── Text passage

The D2RML Information Sources (D2RML‑IS) Specification

This document describes the D2RDF Information Sources (D2RML‑IS) vocabulary.

Introduction

This document describes D2RML-IS [[D2RMLISVoc]], a vocabulary for describing information sources.

D2RML-IS descriptions are written in Turtle syntax [[TURTLE]].

Document Conventions

In this document, examples assume the following namespace prefix bindings unless otherwise stated:

Table 1: Namespaces used by this document.
Namespace prefix Namespace URI
cenc http://islab.ntua.gr/ns/cenc#
cnt http://www.w3.org/2011/content#
dris http://islab.ntua.gr/ns/d2rml-is#
drop http://islab.ntua.gr/ns/d2rml-op#
ff http://islab.ntua.gr/ns/file-formats#
formats https://www.w3.org/ns/formats/
http http://www.w3.org/2011/http#
rdf http://www.w3.org/1999/02/22-rdf-syntax-ns#

Overview of D2RML-IS

The classes defined by d2rml-op are shown in Figure 1.

Information Sources
D2RML-IS classes.

Information Sources

In the contenxt of D2RML-IS, an information source represents a data container. The description of an information source provides the details about the exact way access to the data that reside in the data container can be achieved. Information sources eventually provide (possibly parts of) their data as data blocks. A data block may be a chunk of binary or textual data, and the information source may or may not be ignorant about the form of the data blocks it provides. The abstract class of all information sources is dris:InformationSource.

────

| Requirement A |
According to the D2RML-IS specification, what is the abstract class of all information sources?

── Information supplied

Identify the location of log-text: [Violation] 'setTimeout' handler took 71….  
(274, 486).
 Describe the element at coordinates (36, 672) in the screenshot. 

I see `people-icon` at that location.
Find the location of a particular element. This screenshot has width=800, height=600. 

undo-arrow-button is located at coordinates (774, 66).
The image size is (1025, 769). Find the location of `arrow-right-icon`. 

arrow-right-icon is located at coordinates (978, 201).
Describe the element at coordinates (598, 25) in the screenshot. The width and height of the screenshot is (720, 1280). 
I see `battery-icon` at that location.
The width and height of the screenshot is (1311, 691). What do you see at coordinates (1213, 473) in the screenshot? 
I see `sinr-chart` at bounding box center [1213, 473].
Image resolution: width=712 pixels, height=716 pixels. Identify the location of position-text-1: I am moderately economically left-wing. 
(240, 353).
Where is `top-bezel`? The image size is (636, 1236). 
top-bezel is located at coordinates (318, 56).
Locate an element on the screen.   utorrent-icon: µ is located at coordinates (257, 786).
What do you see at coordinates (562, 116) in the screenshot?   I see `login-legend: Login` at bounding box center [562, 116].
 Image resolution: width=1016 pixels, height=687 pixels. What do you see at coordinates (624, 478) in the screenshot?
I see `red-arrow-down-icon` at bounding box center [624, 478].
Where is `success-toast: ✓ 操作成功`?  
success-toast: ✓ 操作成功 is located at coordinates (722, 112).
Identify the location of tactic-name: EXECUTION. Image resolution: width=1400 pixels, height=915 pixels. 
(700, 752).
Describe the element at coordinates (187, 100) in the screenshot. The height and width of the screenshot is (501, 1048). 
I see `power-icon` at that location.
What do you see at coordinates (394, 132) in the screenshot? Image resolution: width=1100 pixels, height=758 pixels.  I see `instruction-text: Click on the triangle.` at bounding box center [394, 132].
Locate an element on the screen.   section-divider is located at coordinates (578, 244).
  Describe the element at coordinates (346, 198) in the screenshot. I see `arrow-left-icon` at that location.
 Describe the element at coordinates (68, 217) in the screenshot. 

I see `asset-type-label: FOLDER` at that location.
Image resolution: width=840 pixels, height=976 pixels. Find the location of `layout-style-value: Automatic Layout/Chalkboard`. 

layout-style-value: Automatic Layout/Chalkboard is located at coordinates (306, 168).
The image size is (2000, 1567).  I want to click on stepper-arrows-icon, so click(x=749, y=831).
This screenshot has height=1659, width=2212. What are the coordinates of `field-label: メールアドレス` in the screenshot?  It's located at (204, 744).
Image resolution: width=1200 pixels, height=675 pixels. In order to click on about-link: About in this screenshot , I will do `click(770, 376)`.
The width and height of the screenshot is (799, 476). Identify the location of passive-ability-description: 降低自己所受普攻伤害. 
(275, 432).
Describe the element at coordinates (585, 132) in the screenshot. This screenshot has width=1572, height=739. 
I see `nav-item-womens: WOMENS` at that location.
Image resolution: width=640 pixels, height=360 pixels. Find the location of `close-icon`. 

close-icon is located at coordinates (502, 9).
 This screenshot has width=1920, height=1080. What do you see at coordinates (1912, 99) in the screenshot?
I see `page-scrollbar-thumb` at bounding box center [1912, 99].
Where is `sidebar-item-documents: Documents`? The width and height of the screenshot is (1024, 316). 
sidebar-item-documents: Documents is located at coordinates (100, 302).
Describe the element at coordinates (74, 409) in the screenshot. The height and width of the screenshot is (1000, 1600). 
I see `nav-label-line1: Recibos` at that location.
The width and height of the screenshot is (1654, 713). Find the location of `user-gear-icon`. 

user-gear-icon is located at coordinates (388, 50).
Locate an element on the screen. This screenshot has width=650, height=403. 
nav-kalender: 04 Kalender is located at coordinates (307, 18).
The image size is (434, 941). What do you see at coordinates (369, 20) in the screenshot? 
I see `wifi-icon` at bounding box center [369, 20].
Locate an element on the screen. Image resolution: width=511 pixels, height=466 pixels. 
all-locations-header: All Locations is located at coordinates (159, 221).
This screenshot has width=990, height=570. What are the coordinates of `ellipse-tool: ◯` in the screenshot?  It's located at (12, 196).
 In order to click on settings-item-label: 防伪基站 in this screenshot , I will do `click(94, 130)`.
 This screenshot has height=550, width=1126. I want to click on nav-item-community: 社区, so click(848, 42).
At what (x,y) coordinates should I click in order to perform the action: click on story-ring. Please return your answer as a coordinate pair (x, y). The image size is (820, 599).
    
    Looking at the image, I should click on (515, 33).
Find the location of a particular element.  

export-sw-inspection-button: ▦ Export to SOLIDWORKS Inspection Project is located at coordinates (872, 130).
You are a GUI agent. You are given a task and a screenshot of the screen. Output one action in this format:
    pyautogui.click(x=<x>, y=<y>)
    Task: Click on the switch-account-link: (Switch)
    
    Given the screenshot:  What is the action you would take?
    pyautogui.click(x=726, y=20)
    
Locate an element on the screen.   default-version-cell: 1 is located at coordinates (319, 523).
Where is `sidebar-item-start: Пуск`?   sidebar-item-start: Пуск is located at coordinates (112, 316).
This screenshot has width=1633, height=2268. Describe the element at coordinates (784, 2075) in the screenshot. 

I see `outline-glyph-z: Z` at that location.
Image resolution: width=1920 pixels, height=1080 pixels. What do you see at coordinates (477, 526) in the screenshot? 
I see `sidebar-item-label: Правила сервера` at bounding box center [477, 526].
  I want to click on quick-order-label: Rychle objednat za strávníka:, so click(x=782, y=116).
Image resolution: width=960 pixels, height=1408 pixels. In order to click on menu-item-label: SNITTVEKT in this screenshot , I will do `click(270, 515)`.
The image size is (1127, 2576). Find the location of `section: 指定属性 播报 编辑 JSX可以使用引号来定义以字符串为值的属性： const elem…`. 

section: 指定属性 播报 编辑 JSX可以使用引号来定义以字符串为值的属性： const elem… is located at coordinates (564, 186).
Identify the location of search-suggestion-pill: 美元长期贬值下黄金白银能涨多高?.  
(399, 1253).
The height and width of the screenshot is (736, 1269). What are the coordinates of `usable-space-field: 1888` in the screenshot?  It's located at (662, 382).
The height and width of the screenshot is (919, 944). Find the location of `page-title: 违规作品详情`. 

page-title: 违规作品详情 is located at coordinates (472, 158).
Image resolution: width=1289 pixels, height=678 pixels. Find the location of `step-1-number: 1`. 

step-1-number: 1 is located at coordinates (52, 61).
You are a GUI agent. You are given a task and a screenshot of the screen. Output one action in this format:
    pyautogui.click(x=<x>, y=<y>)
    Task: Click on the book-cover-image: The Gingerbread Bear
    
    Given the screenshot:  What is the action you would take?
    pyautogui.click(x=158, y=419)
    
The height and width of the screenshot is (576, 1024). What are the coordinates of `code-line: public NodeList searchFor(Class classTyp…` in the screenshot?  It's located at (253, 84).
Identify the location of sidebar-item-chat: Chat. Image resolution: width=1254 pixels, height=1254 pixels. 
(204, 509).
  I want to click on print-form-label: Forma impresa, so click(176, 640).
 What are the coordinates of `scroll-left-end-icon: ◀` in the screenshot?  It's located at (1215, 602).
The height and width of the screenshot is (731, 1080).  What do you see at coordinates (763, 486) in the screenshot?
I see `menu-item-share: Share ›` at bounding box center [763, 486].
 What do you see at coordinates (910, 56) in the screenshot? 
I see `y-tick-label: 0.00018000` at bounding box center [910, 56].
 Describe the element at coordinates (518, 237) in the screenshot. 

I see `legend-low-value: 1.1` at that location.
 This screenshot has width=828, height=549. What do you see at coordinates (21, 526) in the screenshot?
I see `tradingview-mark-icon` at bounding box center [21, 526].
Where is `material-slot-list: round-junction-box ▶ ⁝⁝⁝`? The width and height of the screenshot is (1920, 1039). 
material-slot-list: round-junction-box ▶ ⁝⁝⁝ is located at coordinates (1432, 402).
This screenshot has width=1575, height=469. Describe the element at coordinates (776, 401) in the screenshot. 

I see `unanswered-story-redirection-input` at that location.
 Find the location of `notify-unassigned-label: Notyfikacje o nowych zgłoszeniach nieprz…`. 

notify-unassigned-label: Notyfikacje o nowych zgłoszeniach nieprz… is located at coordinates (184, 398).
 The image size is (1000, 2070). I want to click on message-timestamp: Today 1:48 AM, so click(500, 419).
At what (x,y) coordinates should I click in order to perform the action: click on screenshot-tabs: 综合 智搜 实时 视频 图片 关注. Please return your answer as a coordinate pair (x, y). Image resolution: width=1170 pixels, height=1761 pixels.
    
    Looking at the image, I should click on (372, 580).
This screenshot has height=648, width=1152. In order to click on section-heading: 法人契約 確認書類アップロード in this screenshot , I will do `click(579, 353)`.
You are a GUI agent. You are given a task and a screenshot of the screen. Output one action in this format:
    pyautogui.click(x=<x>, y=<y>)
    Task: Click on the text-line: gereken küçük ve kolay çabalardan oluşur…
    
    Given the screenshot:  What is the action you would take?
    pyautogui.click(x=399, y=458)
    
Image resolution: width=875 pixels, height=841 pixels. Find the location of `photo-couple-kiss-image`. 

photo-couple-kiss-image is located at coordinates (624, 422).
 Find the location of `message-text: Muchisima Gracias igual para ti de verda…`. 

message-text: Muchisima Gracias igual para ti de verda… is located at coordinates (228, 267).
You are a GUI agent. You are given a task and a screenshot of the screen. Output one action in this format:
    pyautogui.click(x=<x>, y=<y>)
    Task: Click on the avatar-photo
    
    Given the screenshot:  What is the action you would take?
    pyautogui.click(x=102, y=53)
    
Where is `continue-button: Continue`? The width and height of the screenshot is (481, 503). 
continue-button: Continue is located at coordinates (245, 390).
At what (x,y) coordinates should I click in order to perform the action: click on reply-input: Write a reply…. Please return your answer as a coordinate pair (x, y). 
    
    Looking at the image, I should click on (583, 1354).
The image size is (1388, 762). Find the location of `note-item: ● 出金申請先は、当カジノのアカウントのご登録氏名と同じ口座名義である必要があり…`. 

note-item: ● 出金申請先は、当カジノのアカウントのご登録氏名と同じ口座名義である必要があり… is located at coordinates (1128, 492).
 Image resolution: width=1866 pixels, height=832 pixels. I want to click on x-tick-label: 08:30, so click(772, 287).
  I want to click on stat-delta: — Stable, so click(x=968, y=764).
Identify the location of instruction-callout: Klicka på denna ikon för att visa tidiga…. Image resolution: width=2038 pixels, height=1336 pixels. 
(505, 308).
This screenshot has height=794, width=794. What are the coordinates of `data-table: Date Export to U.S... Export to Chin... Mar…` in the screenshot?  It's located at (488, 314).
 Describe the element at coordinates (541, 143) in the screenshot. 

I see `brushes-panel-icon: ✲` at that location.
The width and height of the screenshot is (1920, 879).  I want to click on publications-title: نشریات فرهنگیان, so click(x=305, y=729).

────

| Requirement B |
Rewrite the records from the line containing "Describe the element at coordinates (187, 100)" through the line containing "center [1912, 99].", inclusive, replacing "Image resolution" with "Image dimensions" and leaving everything else unchanged.

| Written answer A |
dris:InformationSource

| Written answer B |
Describe the element at coordinates (187, 100) in the screenshot. The height and width of the screenshot is (501, 1048). 
I see `power-icon` at that location.
What do you see at coordinates (394, 132) in the screenshot? Image dimensions: width=1100 pixels, height=758 pixels.  I see `instruction-text: Click on the triangle.` at bounding box center [394, 132].
Locate an element on the screen.   section-divider is located at coordinates (578, 244).
  Describe the element at coordinates (346, 198) in the screenshot. I see `arrow-left-icon` at that location.
 Describe the element at coordinates (68, 217) in the screenshot. 

I see `asset-type-label: FOLDER` at that location.
Image dimensions: width=840 pixels, height=976 pixels. Find the location of `layout-style-value: Automatic Layout/Chalkboard`. 

layout-style-value: Automatic Layout/Chalkboard is located at coordinates (306, 168).
The image size is (2000, 1567).  I want to click on stepper-arrows-icon, so click(x=749, y=831).
This screenshot has height=1659, width=2212. What are the coordinates of `field-label: メールアドレス` in the screenshot?  It's located at (204, 744).
Image dimensions: width=1200 pixels, height=675 pixels. In order to click on about-link: About in this screenshot , I will do `click(770, 376)`.
The width and height of the screenshot is (799, 476). Identify the location of passive-ability-description: 降低自己所受普攻伤害. 
(275, 432).
Describe the element at coordinates (585, 132) in the screenshot. This screenshot has width=1572, height=739. 
I see `nav-item-womens: WOMENS` at that location.
Image dimensions: width=640 pixels, height=360 pixels. Find the location of `close-icon`. 

close-icon is located at coordinates (502, 9).
 This screenshot has width=1920, height=1080. What do you see at coordinates (1912, 99) in the screenshot?
I see `page-scrollbar-thumb` at bounding box center [1912, 99].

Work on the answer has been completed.